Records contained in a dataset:
=-=-=

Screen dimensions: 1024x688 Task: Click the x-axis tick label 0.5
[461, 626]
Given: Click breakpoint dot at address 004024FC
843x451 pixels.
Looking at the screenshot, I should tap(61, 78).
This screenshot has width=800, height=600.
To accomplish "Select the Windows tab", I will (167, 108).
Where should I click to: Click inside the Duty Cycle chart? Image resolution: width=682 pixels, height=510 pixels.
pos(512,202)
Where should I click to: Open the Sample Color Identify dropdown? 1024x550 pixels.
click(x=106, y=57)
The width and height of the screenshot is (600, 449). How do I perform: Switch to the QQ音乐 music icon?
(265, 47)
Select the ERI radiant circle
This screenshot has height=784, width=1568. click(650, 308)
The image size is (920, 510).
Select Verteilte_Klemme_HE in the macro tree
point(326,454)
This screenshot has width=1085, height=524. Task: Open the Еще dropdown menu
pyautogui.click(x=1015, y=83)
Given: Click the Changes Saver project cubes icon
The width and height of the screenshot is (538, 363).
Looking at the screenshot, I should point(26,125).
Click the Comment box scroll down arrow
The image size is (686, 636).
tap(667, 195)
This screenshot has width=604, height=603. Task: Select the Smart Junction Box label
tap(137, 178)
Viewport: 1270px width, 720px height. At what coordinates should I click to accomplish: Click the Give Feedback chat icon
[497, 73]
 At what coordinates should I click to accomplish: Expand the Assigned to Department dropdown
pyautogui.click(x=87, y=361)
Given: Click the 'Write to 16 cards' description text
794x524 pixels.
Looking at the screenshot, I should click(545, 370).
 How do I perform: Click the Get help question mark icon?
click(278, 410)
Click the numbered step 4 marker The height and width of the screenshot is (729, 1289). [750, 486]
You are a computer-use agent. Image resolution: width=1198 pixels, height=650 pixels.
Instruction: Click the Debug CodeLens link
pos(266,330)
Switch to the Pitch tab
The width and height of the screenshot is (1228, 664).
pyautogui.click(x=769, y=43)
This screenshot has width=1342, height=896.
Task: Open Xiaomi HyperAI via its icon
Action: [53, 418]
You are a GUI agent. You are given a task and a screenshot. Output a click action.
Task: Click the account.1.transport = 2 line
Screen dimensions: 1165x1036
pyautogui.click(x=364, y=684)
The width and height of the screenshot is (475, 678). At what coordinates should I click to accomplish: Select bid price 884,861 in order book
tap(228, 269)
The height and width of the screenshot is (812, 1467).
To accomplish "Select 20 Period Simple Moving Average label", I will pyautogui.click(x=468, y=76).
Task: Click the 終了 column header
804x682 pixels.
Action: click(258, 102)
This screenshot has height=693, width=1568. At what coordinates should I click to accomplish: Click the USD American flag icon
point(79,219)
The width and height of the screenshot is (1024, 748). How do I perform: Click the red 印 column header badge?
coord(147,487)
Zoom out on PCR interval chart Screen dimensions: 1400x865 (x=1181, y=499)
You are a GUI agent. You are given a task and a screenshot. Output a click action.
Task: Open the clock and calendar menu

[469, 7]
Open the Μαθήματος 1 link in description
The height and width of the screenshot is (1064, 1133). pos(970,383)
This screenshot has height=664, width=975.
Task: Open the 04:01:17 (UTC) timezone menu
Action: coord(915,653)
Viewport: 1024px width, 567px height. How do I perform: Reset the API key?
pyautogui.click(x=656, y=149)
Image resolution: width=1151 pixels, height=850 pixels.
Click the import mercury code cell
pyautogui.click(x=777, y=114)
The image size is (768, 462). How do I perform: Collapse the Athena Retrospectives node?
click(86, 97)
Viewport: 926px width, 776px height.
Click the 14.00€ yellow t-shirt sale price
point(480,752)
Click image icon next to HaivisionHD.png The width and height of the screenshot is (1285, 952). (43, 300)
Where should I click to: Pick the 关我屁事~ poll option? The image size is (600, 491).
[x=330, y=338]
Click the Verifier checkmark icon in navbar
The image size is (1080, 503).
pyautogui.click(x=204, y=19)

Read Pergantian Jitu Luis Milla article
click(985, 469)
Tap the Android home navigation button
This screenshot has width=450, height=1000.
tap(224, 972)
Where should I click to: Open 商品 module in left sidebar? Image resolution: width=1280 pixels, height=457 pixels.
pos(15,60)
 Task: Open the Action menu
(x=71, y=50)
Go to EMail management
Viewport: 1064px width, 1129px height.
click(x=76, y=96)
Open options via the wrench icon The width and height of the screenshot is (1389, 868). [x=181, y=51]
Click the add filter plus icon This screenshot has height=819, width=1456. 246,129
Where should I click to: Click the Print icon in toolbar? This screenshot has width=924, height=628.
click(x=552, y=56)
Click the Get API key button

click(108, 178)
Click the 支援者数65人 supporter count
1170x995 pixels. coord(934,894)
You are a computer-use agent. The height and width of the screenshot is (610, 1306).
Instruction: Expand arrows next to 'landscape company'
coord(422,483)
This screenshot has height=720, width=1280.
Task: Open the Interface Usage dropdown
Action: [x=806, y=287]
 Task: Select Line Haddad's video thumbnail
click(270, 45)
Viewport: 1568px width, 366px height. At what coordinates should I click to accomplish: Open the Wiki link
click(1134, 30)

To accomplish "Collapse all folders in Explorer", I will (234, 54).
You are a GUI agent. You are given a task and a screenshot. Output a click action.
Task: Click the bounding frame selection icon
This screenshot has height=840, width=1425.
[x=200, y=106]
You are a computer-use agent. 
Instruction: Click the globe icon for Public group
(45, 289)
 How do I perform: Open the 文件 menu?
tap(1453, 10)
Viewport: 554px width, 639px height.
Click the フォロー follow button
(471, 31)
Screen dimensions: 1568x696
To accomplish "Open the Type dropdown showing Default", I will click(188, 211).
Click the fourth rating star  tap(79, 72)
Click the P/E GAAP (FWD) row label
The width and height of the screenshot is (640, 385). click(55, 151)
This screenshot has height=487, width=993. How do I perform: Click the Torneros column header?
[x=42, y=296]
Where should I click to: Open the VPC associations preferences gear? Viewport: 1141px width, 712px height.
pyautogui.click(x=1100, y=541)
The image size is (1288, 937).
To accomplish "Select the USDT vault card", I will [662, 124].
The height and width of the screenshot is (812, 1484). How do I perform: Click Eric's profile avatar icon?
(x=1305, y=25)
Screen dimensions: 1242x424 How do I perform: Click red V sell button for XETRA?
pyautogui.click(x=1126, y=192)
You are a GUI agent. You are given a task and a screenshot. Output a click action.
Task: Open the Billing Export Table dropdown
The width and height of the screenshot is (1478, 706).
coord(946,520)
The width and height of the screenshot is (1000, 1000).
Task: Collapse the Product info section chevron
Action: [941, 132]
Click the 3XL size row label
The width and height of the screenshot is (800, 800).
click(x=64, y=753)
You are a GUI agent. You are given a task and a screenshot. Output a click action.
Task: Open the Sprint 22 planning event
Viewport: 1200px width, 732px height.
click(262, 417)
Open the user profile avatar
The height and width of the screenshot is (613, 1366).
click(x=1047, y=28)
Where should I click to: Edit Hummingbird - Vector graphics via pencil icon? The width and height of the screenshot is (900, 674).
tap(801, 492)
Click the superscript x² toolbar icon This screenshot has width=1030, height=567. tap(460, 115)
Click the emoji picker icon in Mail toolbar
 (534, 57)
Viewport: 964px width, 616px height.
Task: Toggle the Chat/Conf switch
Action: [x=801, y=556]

=-=-=

▸ EXERCISE DIRECTIONS: Starting with the line above that holds "Viewport: 926px width, 776px height." and stopping with the line that holds "Open options via", reproduce each line exactly, omitting all other lines.

▸ EXERCISE RESPONSE:
Viewport: 926px width, 776px height.
Click the 14.00€ yellow t-shirt sale price
point(480,752)
Click image icon next to HaivisionHD.png The width and height of the screenshot is (1285, 952). (43, 300)
Where should I click to: Pick the 关我屁事~ poll option? The image size is (600, 491).
[x=330, y=338]
Click the Verifier checkmark icon in navbar
The image size is (1080, 503).
pyautogui.click(x=204, y=19)

Read Pergantian Jitu Luis Milla article
click(985, 469)
Tap the Android home navigation button
This screenshot has width=450, height=1000.
tap(224, 972)
Where should I click to: Open 商品 module in left sidebar? Image resolution: width=1280 pixels, height=457 pixels.
pos(15,60)
 Task: Open the Action menu
(x=71, y=50)
Go to EMail management
Viewport: 1064px width, 1129px height.
click(x=76, y=96)
Open options via the wrench icon The width and height of the screenshot is (1389, 868). [x=181, y=51]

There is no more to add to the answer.